In the second PSA, dark grey-blue water anchors a lighter grey-blue sky, with at least six large metal wind turbines connecting the two in the foreground, middle ground, and background. 

In the third PSA, seen from high in the air, a seemingly large pipeline snakes from the left to the right, across a field of varying shades of green. In the middle, running from the top to the bottom of the image, a waterway offers a delicate, or not-so-delicate, counterpoint to the infrastructure under which it flows.

Institutional information, including a QR code, is in the bottom right of each PSA.]

[PSA Image Descriptions: A bright red frame surrounds the image, with white text in the frame reading "Where are we going?" above the image, and reading "To stop changing the climate, we need to change our cities, together." below it.

In the first PSA, seen from high above, a multitude of highways pass over and under one another, each covered with cars moving across the frame in every direction.
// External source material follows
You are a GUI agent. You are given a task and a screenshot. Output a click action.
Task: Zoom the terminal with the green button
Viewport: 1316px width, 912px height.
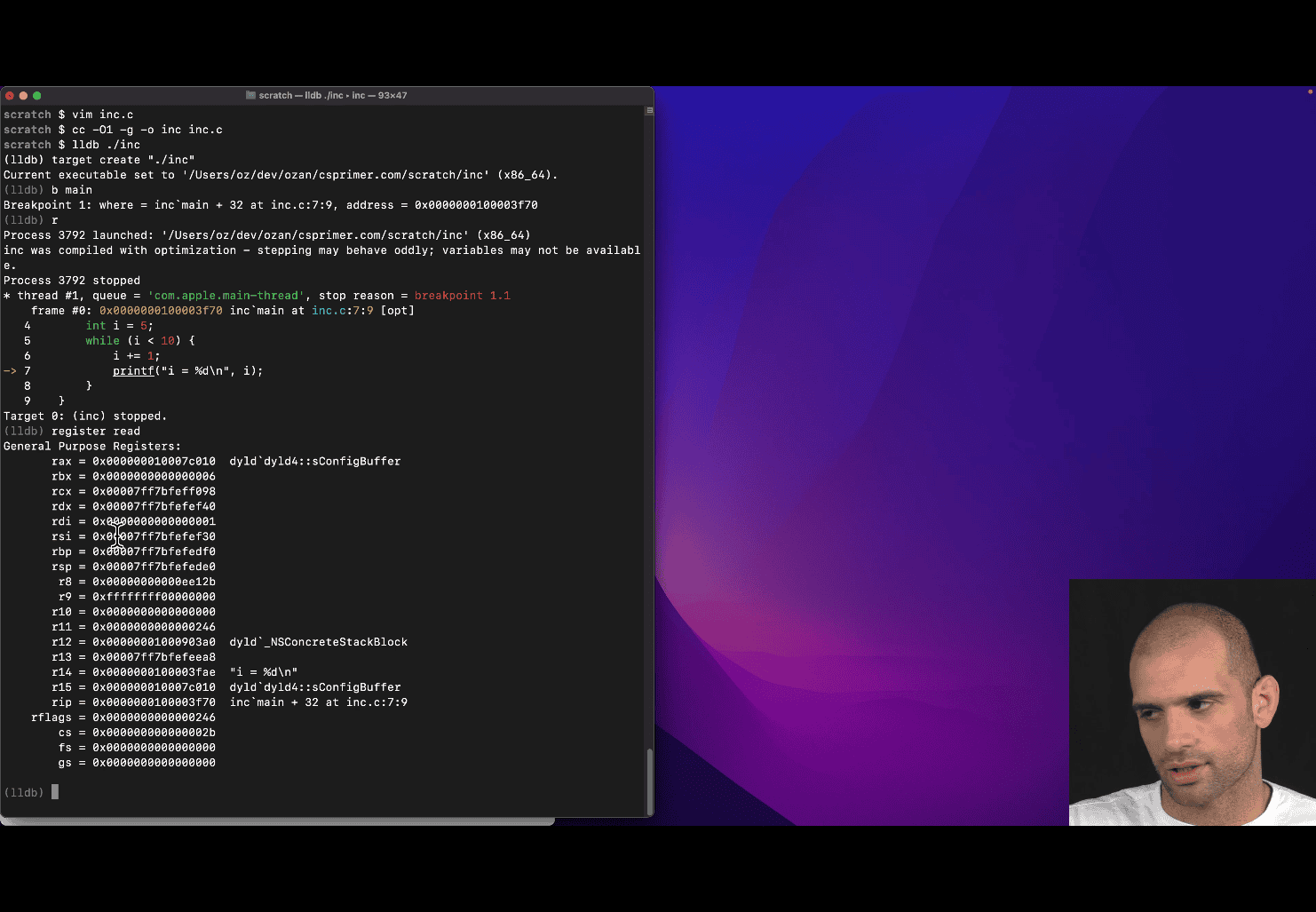coord(36,96)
The city through and over which the roadways pass is barely visible underneath and around them. 

In the second PSA, it’s a sunny day, and four cars are parked on black asphalt in front of a small strip mall with a salon and arcade amongst its tenants. Two people can be seen entering the premises on the right side of the image. 

In the third PSA, between five and ten nearly identical homes run along the right side of the image, receding into the background in parallel with a receding street. Parked in front of most of the homes are shiny cars, all either red or grey. Trashcans, seemingly awaiting attention, pepper the driveways.

Institutional information, including a QR code, is in the bottom right of each PSA.]